Spend the afternoon as you wish in St Petersburg. The technicolour splendour of the Church of the Savior of the Blood is a must-see. Featuring a design inspired by medieval Russian architecture and floor to ceiling mosaics inside, this late 19th-century structure is a church unlike any other in the world. Ask your leader for advice on where to grab a meal, a drink or both. Maybe ask them to point you in the direction of a good beef stroganoff, a classic east European comfort food.
You will also want to pay a visit to the opulent Eliseyev Emporium, just 5 minutes from your hotel. A classic of early 20th century art nouveau architecture, the emporium is a food lover's paradise with vendors galore and St.

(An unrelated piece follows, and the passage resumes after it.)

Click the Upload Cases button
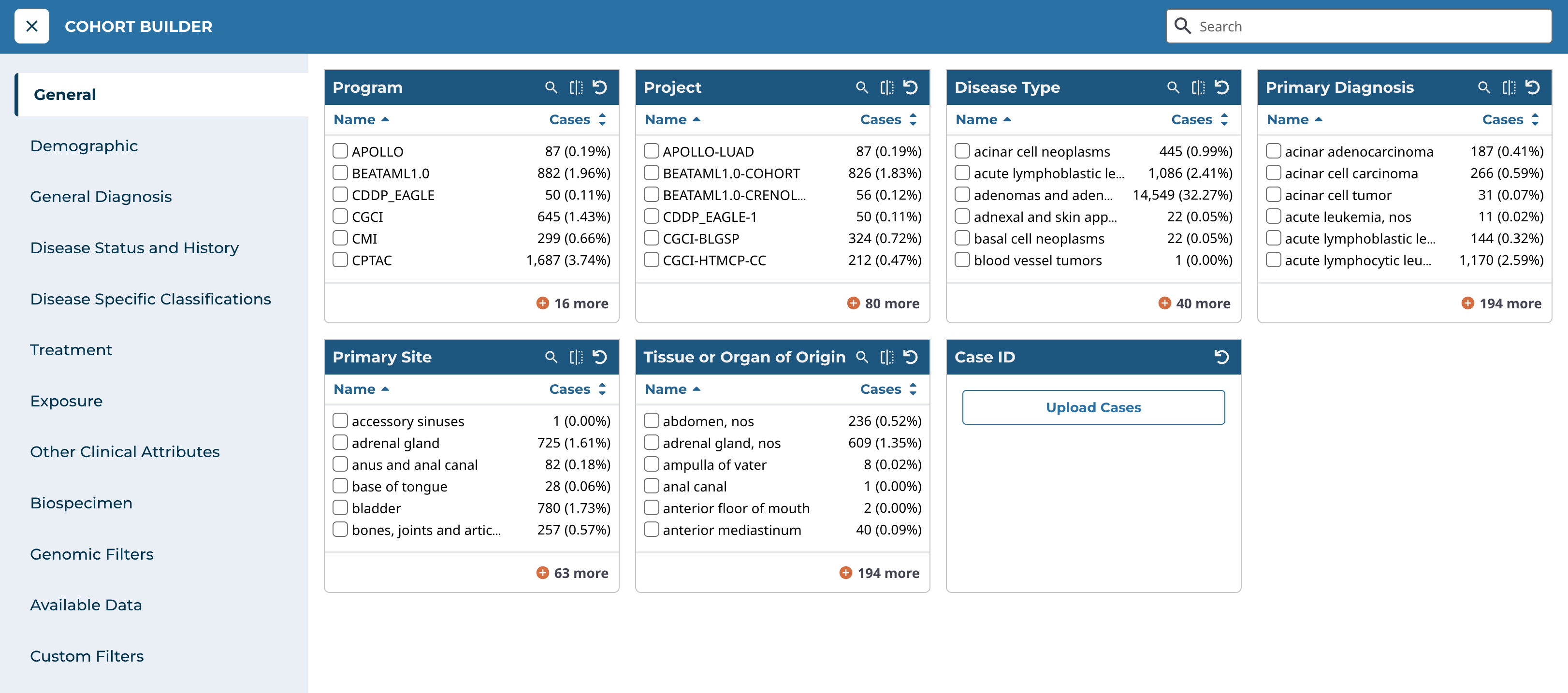1568x693 pixels. pos(1093,407)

Petersburg's most extravagant food hall.
It’s a good idea to stock up on snacks too, as this evening you’ll board an overnight train bound for Vladimir. It’s a 13-hour journey, so while you’ll likely be sleeping for the majority, it’s a good idea to pack a good book or download a podcast to occupy yourself.
NOTES ON TRAIN TRAVEL:
Trains on this journey are simple but comfortable. You’ll travel 2nd class on this trip. There's a toilet/bathroom at the end of each carriage with a small sink and cold water. An attendant is assigned to every carriage to look after your comfort and safety (although service standards can vary greatly). Each compartment has four bunks with luggage storage space inside. Bedding is provided, although some travellers still prefer to bring their own sleeping sheet. There's hot water available for making drinks or instant meals, tea and coffee. Sometimes snacks and drinks are available for purchase on board and most trains also have a dining car, although with a limited menu. Trains are generally heated but most do not offer air conditioning. The train can become very hot even in winter and the train attendants will not allow the windows to be opened, please pack clothing appropriate for the warmer conditions on these train journeys. A brief word about drinking on the train: Social drinking is common on trains in Russia and can be an enjoyable way to meet local people as well as interact with your fellow Intrepid travellers (in moderation). While alcohol is often available for purchase on the train, spirits (including vodka) should only be consumed in the dining car. While we certainly want all our Intrepid travellers to have a great holiday it's important that you show due respect for your fellow group members, and keep in mind that many of your local companions use the train as a means of transport to get home or to work.